The phase ${\theta }_{0\downarrow }$ of the order parameter ${\Delta }_{0\downarrow }$ of the reference site 0 may depend on the choice of coordinate system and is not a gauge-independent quantity within the mean-field theory. This can be seen by comparing the order parameters using the coordinate systems shown in (a) and (b) as discussed in the text.

Figure 3

Ground-state phase diagrams with out-of-plane $h_z$ Zeeman fields. The MI-SF phase-transition boundaries are shown as functions of $\mu$ and $t$ for the first two MI lobes, i.e., $N=1$ and 2, where we consider (a)–(c) Rashba SOC and (d)–(f) ERD SOC. Here, we set $h_y=0$, $U_{\uparrow \uparrow }=U_{\downarrow \downarrow }=U$, and $U_{\uparrow \downarrow }=0.3U$ in all figures.
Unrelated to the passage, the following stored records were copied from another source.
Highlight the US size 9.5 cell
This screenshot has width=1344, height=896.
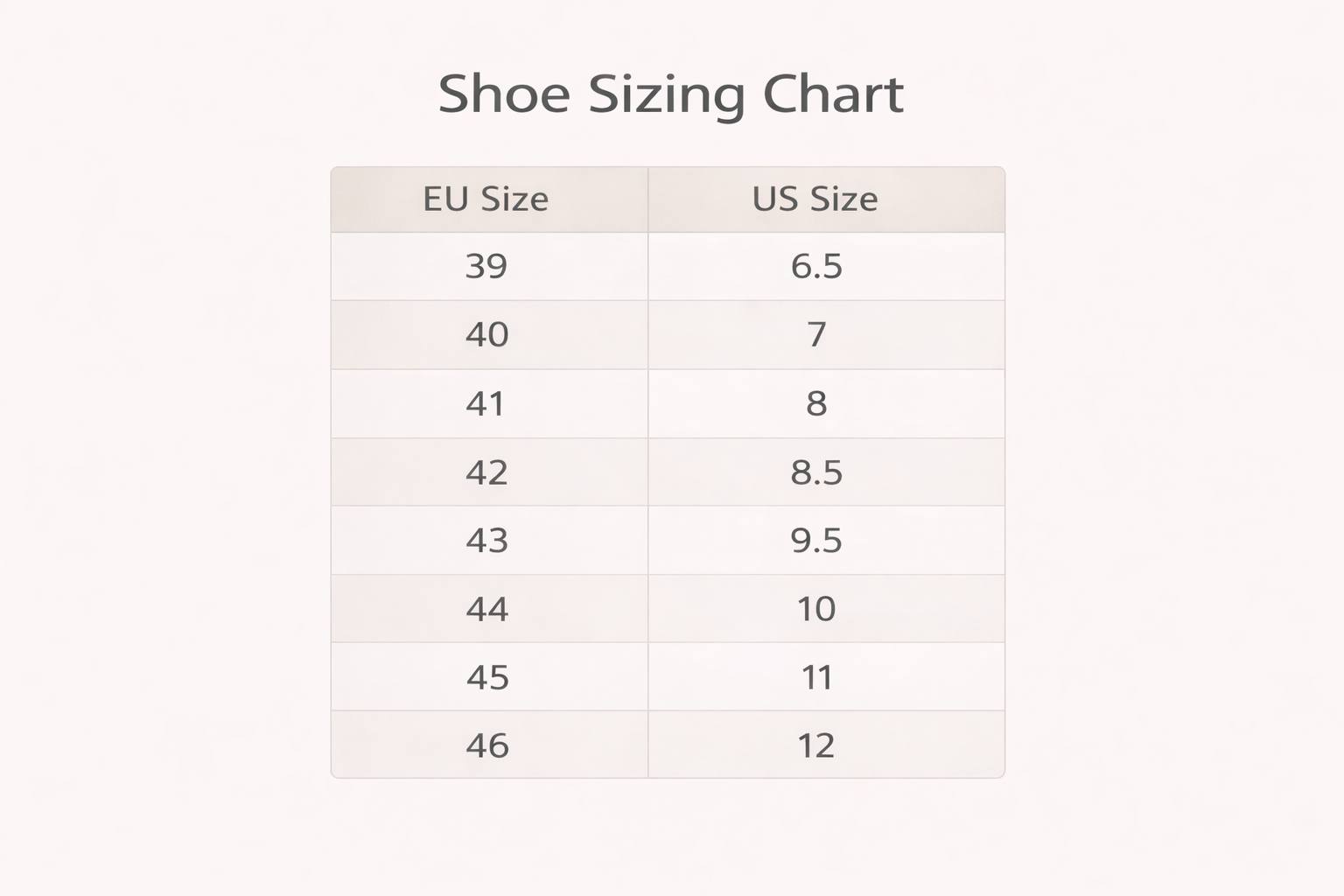click(x=816, y=541)
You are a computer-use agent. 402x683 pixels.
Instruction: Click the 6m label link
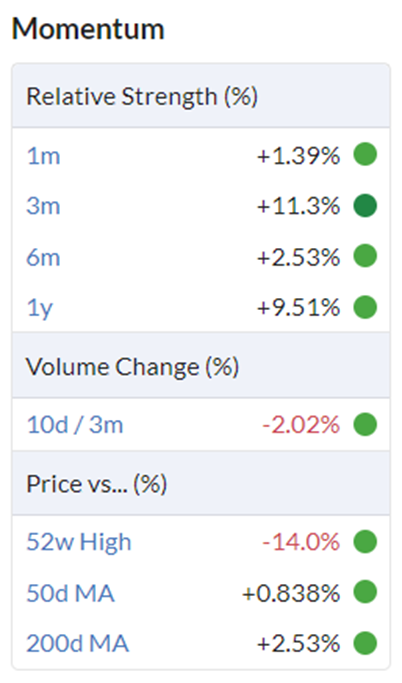click(43, 257)
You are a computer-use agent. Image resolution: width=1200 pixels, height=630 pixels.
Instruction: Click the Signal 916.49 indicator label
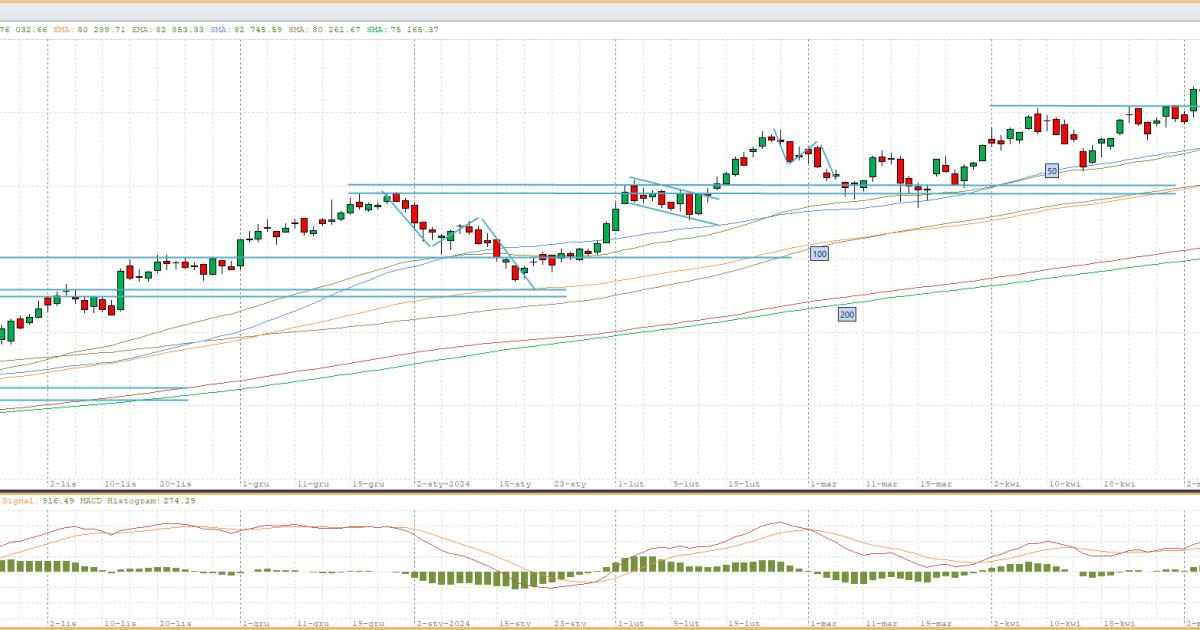[x=27, y=500]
In addition, the black solid lines are guides to the eye, which are obtained from Eq. (15) (see the text for details).

Figure 4

Ground-state phase diagrams with ERD${}_x$ SOCs (${\gamma }_x={\gamma }_E,{\gamma }_y=0$) and general Zeeman fields. The rest of the parameters are specified in Fig. 3.

Figure 5

Ground-state phase diagrams with ERD${}_y$ SOCs (${\gamma }_x=0,{\gamma }_y={\gamma }_E$) and general Zeeman fields. The rest of the parameters are specified in Fig. 3.

Figure 6

Ground-state phase diagrams with Rashba SOCs (${\gamma }_x={\gamma }_y={\gamma }_R$) and general Zeeman fields. The rest of the parameters are specified in Fig. 3.